So you have finished your next collection of poems and you are left to wonder what next? Every poet knows this feeling as a deathly silence takes hold and the words begin to evaporate. There is no rule as to how long one should take between books but from my perspective I get worried when I take longer than three years.
However, there may be good reasons for being patient. Sometimes the voice you have carefully buffed, finessed over a couple of slim volumes, begins to change on you, and it takes time to figure out what is meaningful about those changes. For myself, I have little interest in writing for the sake of writing. I have to feel like I’m staking out some new poetic territory for myself, or if I’m returning to my favorite triggering subjects, I’m writing about those subjects in a new way.
I’ve written long syllabics and surprisingly surreal poems, thoughtful meditations and slap-stick lyrics, but what to turn my attention towards next can sometimes be a mystery. I certainly do not want to force a subject, a poem, an image. I would rather wrestle an angel. Friends suggest reading the new darlings of the poetry community, or going back to earlier influences for inspiration, or maybe heading out to a reading series to hear poetry spoken aloud, but ultimately new work comes when it is ready.
When I am writing well, I feel like the language is literally spilling out of me. I write quickly and passionately. I feel the rightness of every word and every line break. I am not one of those people anymore who does twenty drafts of a poem. If I knew how to channel that manic energy required to write, I would clearly do it because I feel in command of my life when I’m writing and bereft when I’m not.
I worry about my life choices when the silence takes over and I’m forced to wait for the next surge of poems.
What gets me through the hush-hush of times when I am not writing are my kids and those poets who have written far more eloquently about such things than me. Here is a poem by Jack Gilbert I return to, again and again, when the quiet becomes overwhelming:
Waiting and Finding
While he was in kindergarten, everybody wanted to play
the tomtoms when it came time for that. You had to
run in order to get there first, and he would not.
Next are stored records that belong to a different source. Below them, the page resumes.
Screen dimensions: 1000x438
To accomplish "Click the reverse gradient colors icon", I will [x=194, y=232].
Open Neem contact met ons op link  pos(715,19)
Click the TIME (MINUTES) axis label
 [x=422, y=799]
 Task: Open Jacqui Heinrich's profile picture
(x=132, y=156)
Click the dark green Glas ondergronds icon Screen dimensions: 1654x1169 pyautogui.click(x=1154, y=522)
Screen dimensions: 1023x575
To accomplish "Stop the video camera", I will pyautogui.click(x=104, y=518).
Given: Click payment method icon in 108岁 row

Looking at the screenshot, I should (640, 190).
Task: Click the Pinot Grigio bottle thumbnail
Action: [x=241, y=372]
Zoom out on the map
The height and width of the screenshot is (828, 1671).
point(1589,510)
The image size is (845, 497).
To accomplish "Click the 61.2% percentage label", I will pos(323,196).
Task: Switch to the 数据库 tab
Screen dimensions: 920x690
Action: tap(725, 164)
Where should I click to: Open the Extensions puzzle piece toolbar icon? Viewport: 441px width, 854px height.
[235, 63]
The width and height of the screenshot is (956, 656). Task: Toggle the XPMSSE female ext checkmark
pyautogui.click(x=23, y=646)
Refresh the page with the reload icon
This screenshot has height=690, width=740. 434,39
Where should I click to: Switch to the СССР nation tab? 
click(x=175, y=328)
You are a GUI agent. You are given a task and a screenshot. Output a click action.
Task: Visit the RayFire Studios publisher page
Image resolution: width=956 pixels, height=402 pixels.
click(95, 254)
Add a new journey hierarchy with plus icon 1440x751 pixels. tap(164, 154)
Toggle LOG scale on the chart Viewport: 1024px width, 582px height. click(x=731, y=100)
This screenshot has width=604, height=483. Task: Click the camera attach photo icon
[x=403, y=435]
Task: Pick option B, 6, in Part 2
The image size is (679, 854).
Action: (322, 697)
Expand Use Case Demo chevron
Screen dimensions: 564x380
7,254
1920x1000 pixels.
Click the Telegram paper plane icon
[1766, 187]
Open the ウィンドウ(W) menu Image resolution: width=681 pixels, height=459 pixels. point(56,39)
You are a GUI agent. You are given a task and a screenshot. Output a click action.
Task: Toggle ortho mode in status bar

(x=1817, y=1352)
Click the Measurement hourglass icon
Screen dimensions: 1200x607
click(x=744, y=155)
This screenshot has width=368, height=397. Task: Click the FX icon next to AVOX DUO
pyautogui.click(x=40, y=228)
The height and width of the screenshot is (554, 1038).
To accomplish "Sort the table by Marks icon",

So he always had a triangle. He does not remember
how they played the tom-toms, but he sees clearly
their Chinese look. Red with dragons front and back
and gold studs around that held the drumhead tight.
If you had a triangle, you didn’t really make music.
You mostly waited while the tambourines and tomtoms
went on a long time. Until there was a signal for all
triangle people to hit them the right way. Usually once.
Then it was tomtoms and waiting some more. But what
he remembers is the sound of the triangle. A perfect,
shimmering sound that has lasted all his long life.
Fading out and coming again after a while. Getting lost
and the waiting for it to come again. Waiting meaning
without things. Meaning love sometimes dying out,
sometimes being taken away. Meaning that often he lives
silent in the middle of the world’s music. Waiting
for the best to come again. Beginning to hear the silence
as he waits. Beginning to like the silence maybe too much.